OBJECTIVE: People living with HIV have an increased risk of cardiovascular disease (CVD) despite effective antiretroviral therapy (ART). Monocytes play a key role in the early stages of atherosclerosis-driven CVD by forming lipid-laden foam cells within artery walls. HIV infection potentiates foam cell formation ex vivo, but the mechanisms contributing to this are not known. METHODS: We investigated the atherosclerosis-promoting potential of monocytes from 39 virologically suppressed men living with HIV (MLHIV) on ART and no evidence of CVD, and 25 HIV-uninfected controls of comparable age, sex, smoking status and CVD risk. RESULTS: Despite absence of clinical atherosclerosis in both MLHIV and uninfected cohorts (evidenced by a carotid intima-media thickness of 0.6 mm for both groups; P = 0.254), monocytes from MLHIV showed increased potential to form atherosclerosis-promoting foam cells compared with controls in an ex-vivo assay (36.6% vs. 27.6%, respectively, P = 0.003). Consistent with observations of persistent inflammation and immune/endothelial activation in ART-treated HIV infection, levels of soluble tumour necrosis factor receptor II, CXCL10 and soluble VCAM-1 were elevated in MLHIV (P ≤ 0.005 for all), but were not significantly associated with foam cell formation. Foam cell formation was associated with an impaired ability of monocytes to undergo reverse transmigration, and a reduced ability to efflux cholesterol ex vivo (P < 0.05 for both). Importantly, foam cell formation declined significantly with duration of viral suppression (P = 0.004). CONCLUSION: These findings highlight the persistence of HIV-related changes to the atherogenic potential of monocytes despite long-term viral suppression, and provide insights into mechanisms potentially driving increased CVD in ART-treated HIV infection.

Changes in plasma lipidome following initiation of antiretroviral therapy.
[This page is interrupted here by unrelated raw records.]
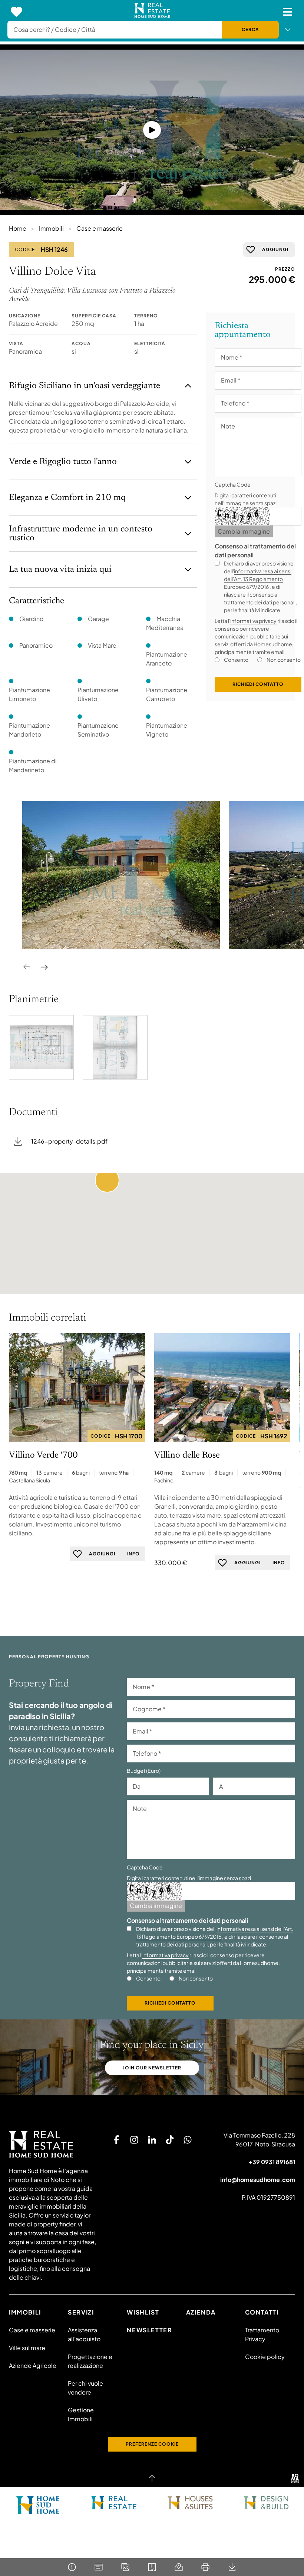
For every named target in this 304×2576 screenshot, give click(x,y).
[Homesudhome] (53, 2144)
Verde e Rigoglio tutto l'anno (63, 461)
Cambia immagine (244, 531)
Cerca (250, 29)
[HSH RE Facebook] (116, 2140)
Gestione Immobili (81, 2414)
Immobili (51, 228)
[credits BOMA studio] (295, 2478)
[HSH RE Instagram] (134, 2140)
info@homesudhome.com (257, 2179)
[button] (107, 1180)
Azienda (201, 2312)
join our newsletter (152, 2068)
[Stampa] (205, 2567)
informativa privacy (253, 620)
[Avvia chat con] (187, 2140)
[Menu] (288, 12)
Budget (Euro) (144, 1770)
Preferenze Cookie (152, 2444)
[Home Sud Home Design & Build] (266, 2502)
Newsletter (149, 2330)
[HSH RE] (152, 12)
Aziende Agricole (32, 2365)
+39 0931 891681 (271, 2162)
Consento (236, 659)
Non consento (284, 659)
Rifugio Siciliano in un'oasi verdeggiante (84, 385)
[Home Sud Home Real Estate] (114, 2502)
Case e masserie (99, 228)
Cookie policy (265, 2356)
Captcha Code (233, 484)
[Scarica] (232, 2567)
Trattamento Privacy (262, 2334)
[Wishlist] (16, 12)
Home (17, 228)
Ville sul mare (27, 2348)
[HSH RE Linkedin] (152, 2140)
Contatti (262, 2312)
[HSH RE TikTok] (170, 2140)
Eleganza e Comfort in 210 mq (67, 497)
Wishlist (143, 2312)
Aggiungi (275, 249)
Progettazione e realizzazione (90, 2361)
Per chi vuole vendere (85, 2387)
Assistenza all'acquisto (84, 2334)
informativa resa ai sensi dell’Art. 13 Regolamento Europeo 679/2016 (257, 579)
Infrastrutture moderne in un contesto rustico (80, 534)
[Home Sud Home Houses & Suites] (190, 2502)
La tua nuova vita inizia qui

INTRODUCTION: HIV and antiretroviral therapy (ART) have been associated with increased cardiovascular disease and important changes in lipid metabolism. Advances in mass-spectrometry technology allow for the detailed assessment of individual lipid species which may illuminate the mechanisms underlying increased cardiovascular risk. We describe the change in plasma lipidome with initiation of antiretroviral therapy and compare these by regimen. METHODS: Plasma lipid profiling (by electrospray isonisation-tandem mass spectrometry) was performed on ARV-naive HIV positive participants randomised to one of three regimens; tenofovir/emtricitabine with efavirenz, ritonavir-boosted atazanavir (atazanavir/r) or zidovudine/abacavir. Participants (n = 115) who remained on their randomised regimen with complete samples available at baseline, week 12 and 48 were included. 306 lipid species from 22 lipid classes were analysed. RESULTS: Initiation of ART led to significant changes in lipidome which were partly dependent on the randomised regimen received. This led to significant differences in 72 lipid species and 7 classes (cholesterol ester, free cholesterol, phosphatidylcholine, GM3 ganglioside, trihexosylceramide, monohexosylceramide, and ceramides) by arm at week 48. Consistently higher lipid concentrations were seen with efavirenz compared with atazanavir/r or zidovudine/abacavir. Twelve of the lipid species and two lipid classes (cholesterol esters and ceramides) that were significantly increased in the efavirenz arm compared with the atazanavir/r or zidovudine/abacavir arms have previously been associated with future cardiovascular events in HIV positive patients. Change in HIV viral load was predictive of change in 3 lipid species. CONCLUSIONS: Initiation of ART lead to significant changes in the plasma lipidome that were greatest in those receiving efavirenz.